→ Tarea 1:
Enumera los investigadores latinoamericanos que el texto sobre la nueva izquierda y los movimientos sociales menciona por su nombre.
→ Tarea 2:
Copia el pasaje del texto sobre la nueva izquierda y los movimientos sociales desde "Aunque posteriormente plantearemos" hasta "allá de ellas[21].", ambos incluidos, y sustituye "tremendo" por "enorme".
→ Tarea 3:
Por favor, prosigue el texto sobre la nueva izquierda y los movimientos sociales a partir de su última oración.

→ Texto dado:
>>>>>

Barret, Chávez y Rodríguez-Garavita atribuyen la responsabilidad de promoción de un cambio real a una nueva izquierda, conformada por tres tipos de actores: «Un escenario ideal para la izquierda consiste de la presencia de, y articulación dinámica entre, movimientos populares fuertes, partidos y gobiernos, maximizando la capacidad total de construir y sostener alternativas viables» (Barret 2006: 36).

Aunque posteriormente plantearemos ampliar la noción de movimiento social que manejan Chávez, Barret y Rodríguez Garavita, por ahora es importante reconocer que los procesos de transformación dependen de un conjunto de actores diversos que actúen en distintos espacios de la sociedad, y que compartan algunas ideas base (aparte de discrepar sobre muchas otras cuestiones).

Este punto de partida común es su reto principal e histórico para responder simultáneamente a las consecuencias de las desigualdades y discriminaciones presentes en nuestras sociedades y a sus causas estructurales (Barret 2006). A ello se suma por todo lo discutido el desafío tremendo de transformar las causas estructurales de las crisis analizadas, que parcialmente corresponden a las causas de la desigualdad, pero que en mayor medida van más allá de ellas[21].

Movimientos sociales

Para entender el papel que juegan los movimientos sociales en el escenario actual tenemos que aplicar una sociología de ausencias y de emergencias (Santos 2006), que visibiliza las dimensiones de los movimientos producidas como ausentes por la teoría social hegemónica. Para ello es clave desmitificar tres ideas muy persistentes en la teoría social sobre los movimientos, las cuales por cierto han sido desestabilizadas ya en el trabajo de investigadores latinoamericanos como Sonia Álvarez, Arturo Escobar, Raúl Zibechi, Evelina Dagnino, Aníbal Quijano, Carlos Walter Porto Goncalves y otros.

<<<<<

→ Segmento de datos:

>>>>>

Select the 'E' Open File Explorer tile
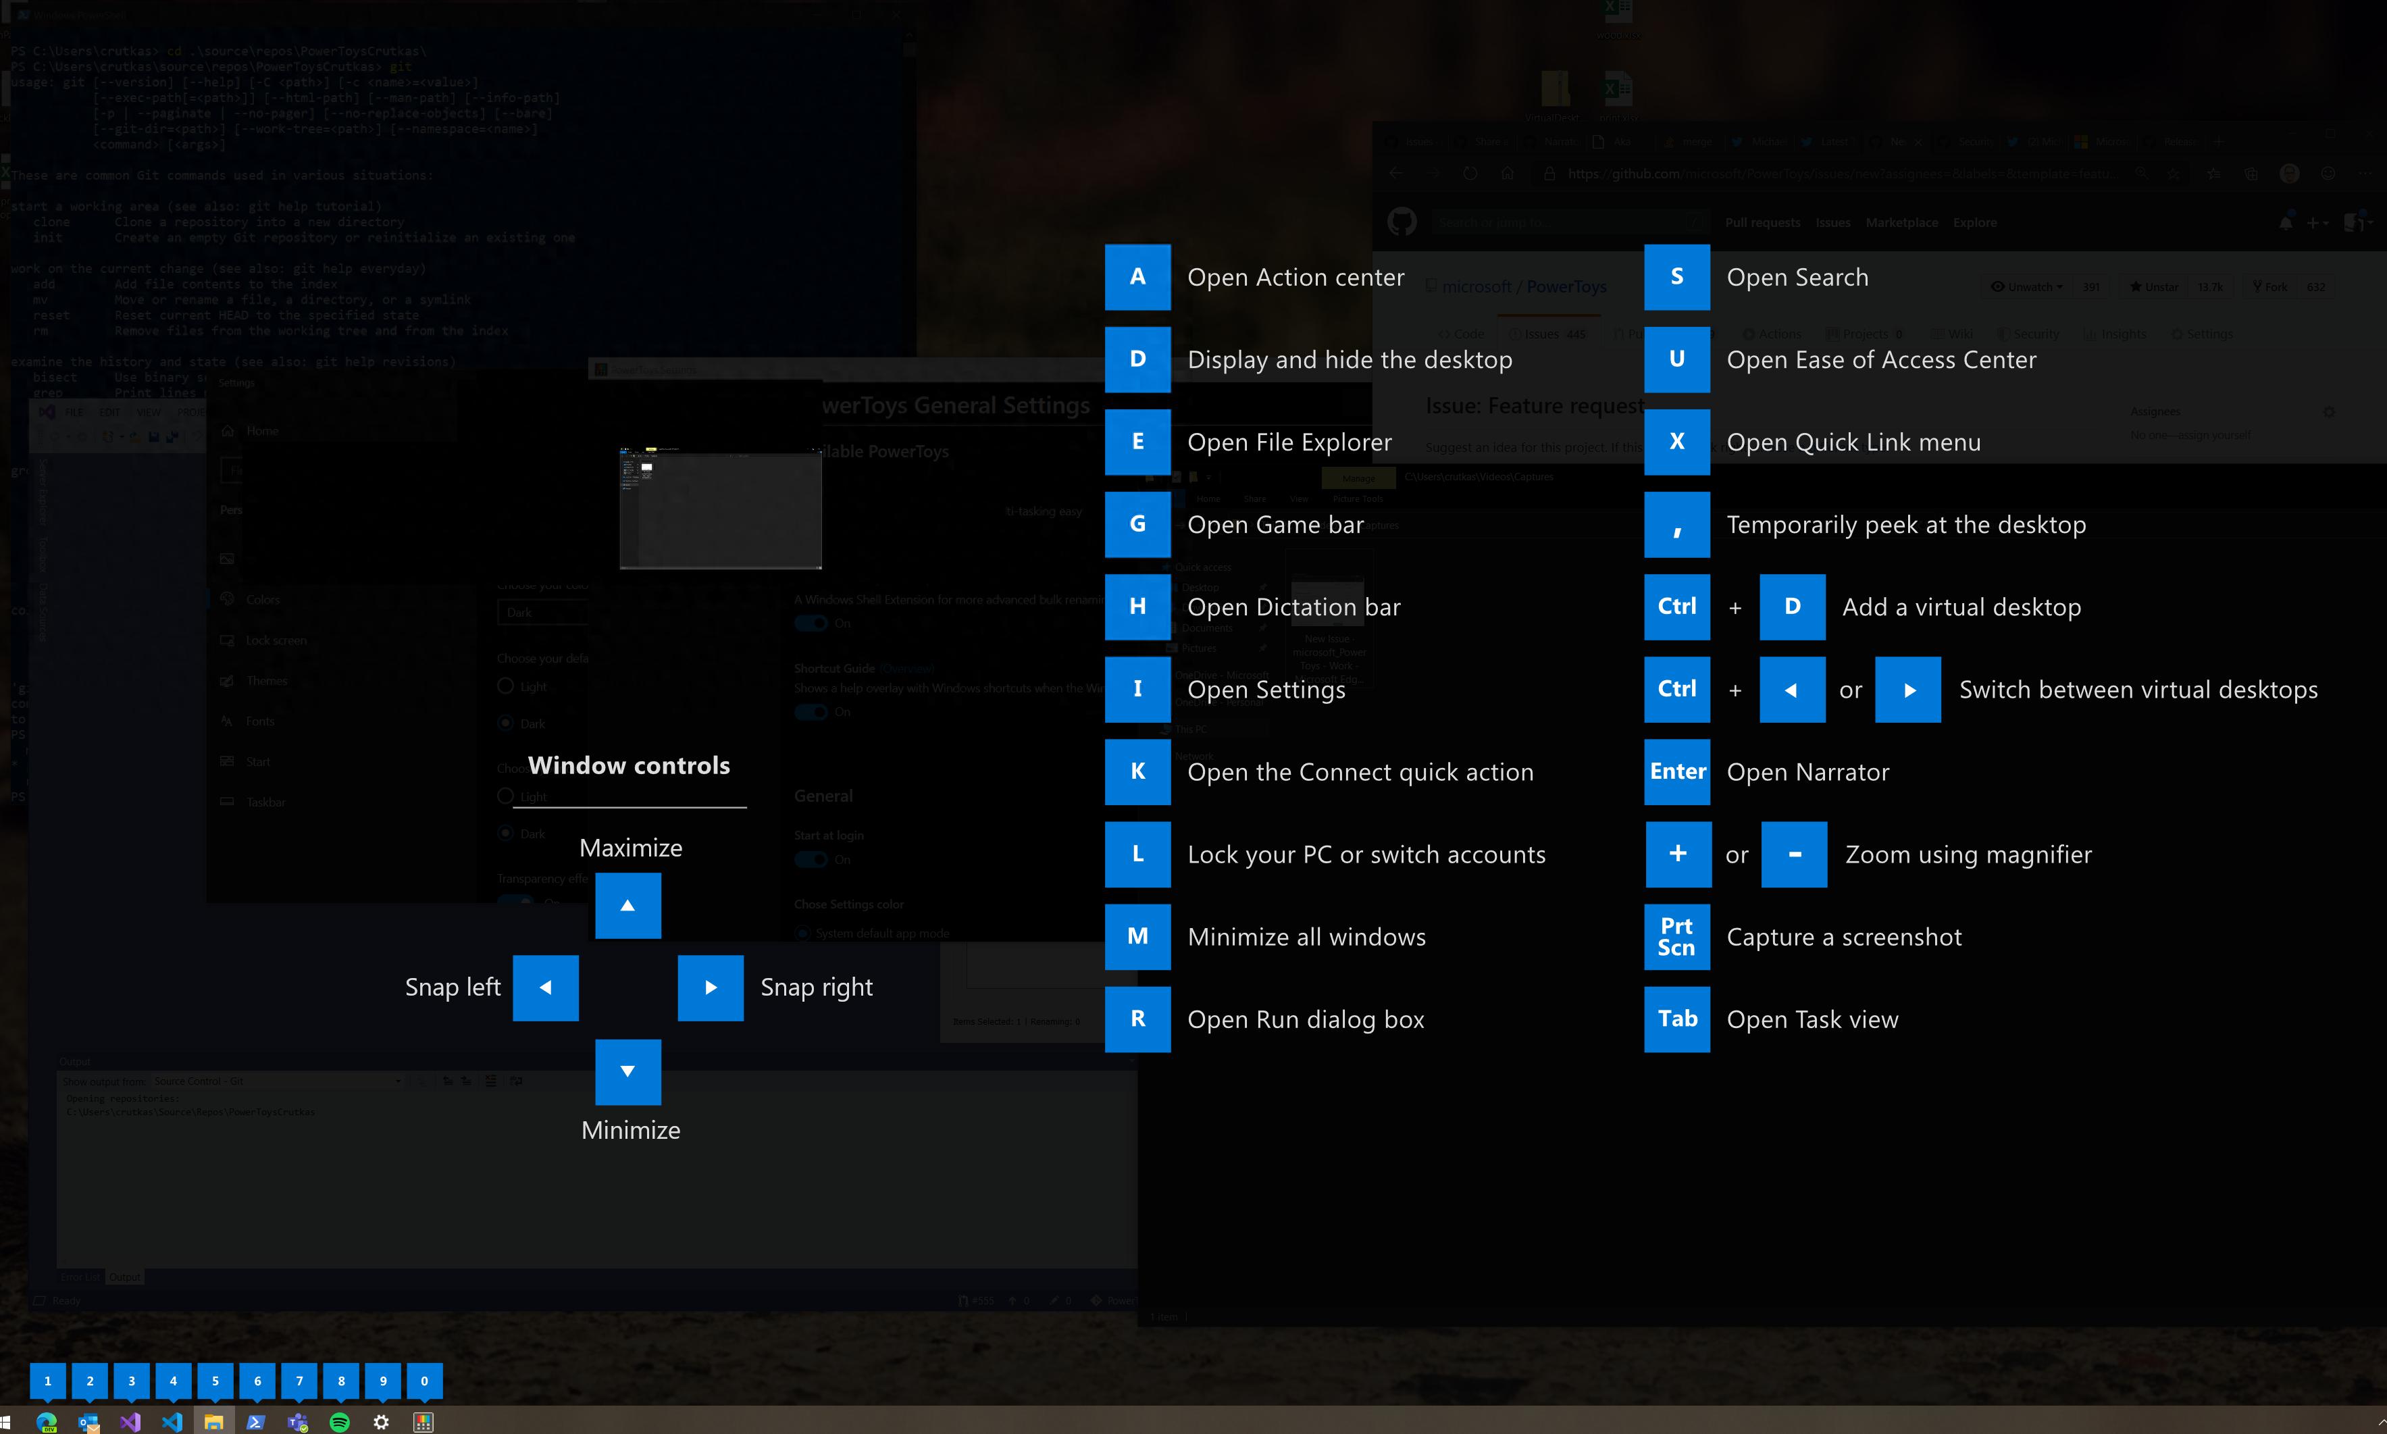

<<<<<

→ Respuesta correcta 1:
Sonia Álvarez, Arturo Escobar, Raúl Zibechi, Evelina Dagnino, Aníbal Quijano y Carlos Walter Porto Goncalves.

→ Respuesta correcta 2:
Aunque posteriormente plantearemos ampliar la noción de movimiento social que manejan Chávez, Barret y Rodríguez Garavita, por ahora es importante reconocer que los procesos de transformación dependen de un conjunto de actores diversos que actúen en distintos espacios de la sociedad, y que compartan algunas ideas base (aparte de discrepar sobre muchas otras cuestiones).

Este punto de partida común es su reto principal e histórico para responder simultáneamente a las consecuencias de las desigualdades y discriminaciones presentes en nuestras sociedades y a sus causas estructurales (Barret 2006). A ello se suma por todo lo discutido el desafío enorme de transformar las causas estructurales de las crisis analizadas, que parcialmente corresponden a las causas de la desigualdad, pero que en mayor medida van más allá de ellas[21].

→ Respuesta correcta 3:
En primer lugar, se suele reducir y analizar a los movimientos sobre la base de la capacidad de construir organicidades representativas persistentes en el tiempo, que centralizan recursos y agendas de su base social.

Evidentemente, las organizaciones sociales juegan un papel clave en los movimientos de que son parte, ya que permiten -idealmente- la acumulación de organicidad, militancia, capacidades, aprendizajes y propuestas a partir de sus actuaciones, que permiten la continuidad de la lucha, y su interlocución directa con el Estado.

En algunos casos, inclusive organizaciones lograron representar y dirigir luchas sociales durante periodos sostenidos de tiempo, como sucedió con la CONAIE en el movimiento indígena ecuatoriano y el MST en la lucha por la tierra en Brasil.

Sin embargo, los movimientos sociales no se reducen a las organizaciones sociales, y adquieren forma según las historias, circunstancias y oportunidades de determinadas espacios. Así, las movilizaciones bolivianas comprendieron a múltiples organizaciones, mientras que los levantamientos argentinos y egiptos, o los escenarios de movilización en torno a la minería en el Perú han consistido de lógicas más descentralizadas en lo cual aparecieron organicidades temporales y flexibles.

Inclusive, los movimientos ecologistas y feministas han logrado una influencia tremenda en nuestras sociedades sin que cuenten con organizaciones centralizadoras y líderes únicos, a partir de luchas descentralizadas y múltiples.

En consecuencia, preferimos una definición más abierta y flexible de movimiento, como lo propuesto por Sonia Álvarez (2009) quien los conceptualiza como «espacios discursivos de acción», de los cuales participan múltiples actores, incluyendo organizaciones sociales, intelectuales críticos, artistas, colectivos, comunicadores, y también en determinados momentos, integrantes del Estado o de partidos políticos.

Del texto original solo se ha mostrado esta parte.